Мое пробуждение было мучительным. Вначале я не могла понять, где я нахожусь, — большая мрачная камера и никого вокруг, — меня охватило ужасное чувство одиночества. Так началась моя жизнь в одиночном заключении. Проходил день за днем, меня никуда не вызывали, и я не могла понять, за какое преступление так сурово наказана.
Наконец, однажды, после обеда меня повели на допрос. Я ожидала, что встречу уже знакомого следователя, но это был совсем другой человек. Он ни разу не улыбнулся, выглядел очень суровым и неразговорчивым и сразу же объявил, что я обвиняюсь в очень серьезных вещах. Ни при каких обстоятельствах Советское государство не может мириться с людьми, виновными в подобных преступлениях, сказал он. Это — враги народа, и в интересах честных граждан от них необходимо избавляться.
Он довольно долго продолжал в том же духе, а я сидела перед ним, недоумевая, что он имел в виду. Наконец он остановился и внимательно посмотрел на меня. Возможно, мое лицо было слишком измученным и бледным, потому что он спросил, не больна ли я.
— Вы можете попросить, чтобы к вам пришел врач. Мы не настолько бездушны, чтобы лишать наших заключенных медицинской помощи.
При этих словах я разрыдалась. Последние несколько дней я почти ничего не ела, не была на воздухе, не двигалась — как я могла чувствовать себя хорошо?
Кажется, он это понял.
— Думаю, на сегодня хватит. Я вызову вас в другой раз.
Я вернулась в камеру в еще большем отчаянии, чем была прежде.
Через несколько дней меня вызвали снова. На этот раз следователь выглядел не таким суровым. Он сказал, что я обвиняюсь в сотрудничестве с иностранцами. Зачем я ходила в английское посольство по воскресеньям?
— Меня приглашали на чай и на танцы. Что в этом дурного?
— Разве они не задавали вам вопросов? Почему ваш друг Фрэнк так интересовался вашим пребыванием в тюрьме? Вы должны были знать, что он шпион.
Я вспылила, нагрубила ему, и меня снова отвели в камеру.
Наутро дверь отворилась и я услышала:
— Татищева, с вещами!
Я быстро собрала вещи и спросила, куда меня ведут.
— Домой, конечно, прямо домой, куда же еще? — ответил охранник с отвратительной ухмылкой. Но я ему поверила. Мы шли по коридорам и переходам, поднимались и опускались по лестницам, и мне казалось, что мы никогда не сможем выбраться из этого огромного здания.
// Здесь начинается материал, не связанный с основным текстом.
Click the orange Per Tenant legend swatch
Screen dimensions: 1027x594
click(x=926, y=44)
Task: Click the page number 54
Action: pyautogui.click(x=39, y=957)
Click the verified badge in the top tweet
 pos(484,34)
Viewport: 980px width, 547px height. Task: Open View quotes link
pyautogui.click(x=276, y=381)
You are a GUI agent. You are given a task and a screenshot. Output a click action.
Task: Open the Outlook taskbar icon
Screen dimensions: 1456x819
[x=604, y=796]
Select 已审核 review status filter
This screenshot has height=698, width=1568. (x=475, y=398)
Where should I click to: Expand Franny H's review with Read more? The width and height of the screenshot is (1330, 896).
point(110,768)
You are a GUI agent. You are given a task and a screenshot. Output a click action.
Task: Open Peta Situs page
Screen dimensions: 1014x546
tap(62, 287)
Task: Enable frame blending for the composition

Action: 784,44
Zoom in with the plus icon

Наконец, дойдя до конца одного из многочисленных коридоров, он приказал мне остановиться, достал ключ и отпер дверь камеры.
— Вот твой новый дом, — сказал он.
Камера была меньше, чем моя прежняя, и страшно переполнена — нас было восемь человек. Я была разочарована тем, что мои надежды так быстро лопнули, но рада, что не буду больше одна. Мои новые сокамерницы, как я вскоре поняла, почти все были из интеллигенции.
Вскоре начались мои ежедневные походы к следователю. Смысл разговоров с ним был всегда один и тот же. Я обвинялась в шпионаже, но если бы я согласилась регулярно сообщать о своих посещениях английского посольства и о разговорах, которые там велись, меня бы выпустили на следующий день.
— Вы хотите, чтобы я действительно сделалась шпионкой и причинила вред людям, которых люблю? — говорила я.
— О нет, не передергивайте, это не шпионаж. Это — лояльность к своей стране. Ваша судьба — в ваших руках.
Каждый раз он пододвигал мне лист бумаги, чтобы я подписала его. И каждый раз я отказывалась.
Но постепенно мне стало казаться, что я не так уж скомпрометирую себя, если подпишу эту бумагу. Может быть это и в самом деле будет означать не шпионить или предавать кого-то, а только «быть лояльной»?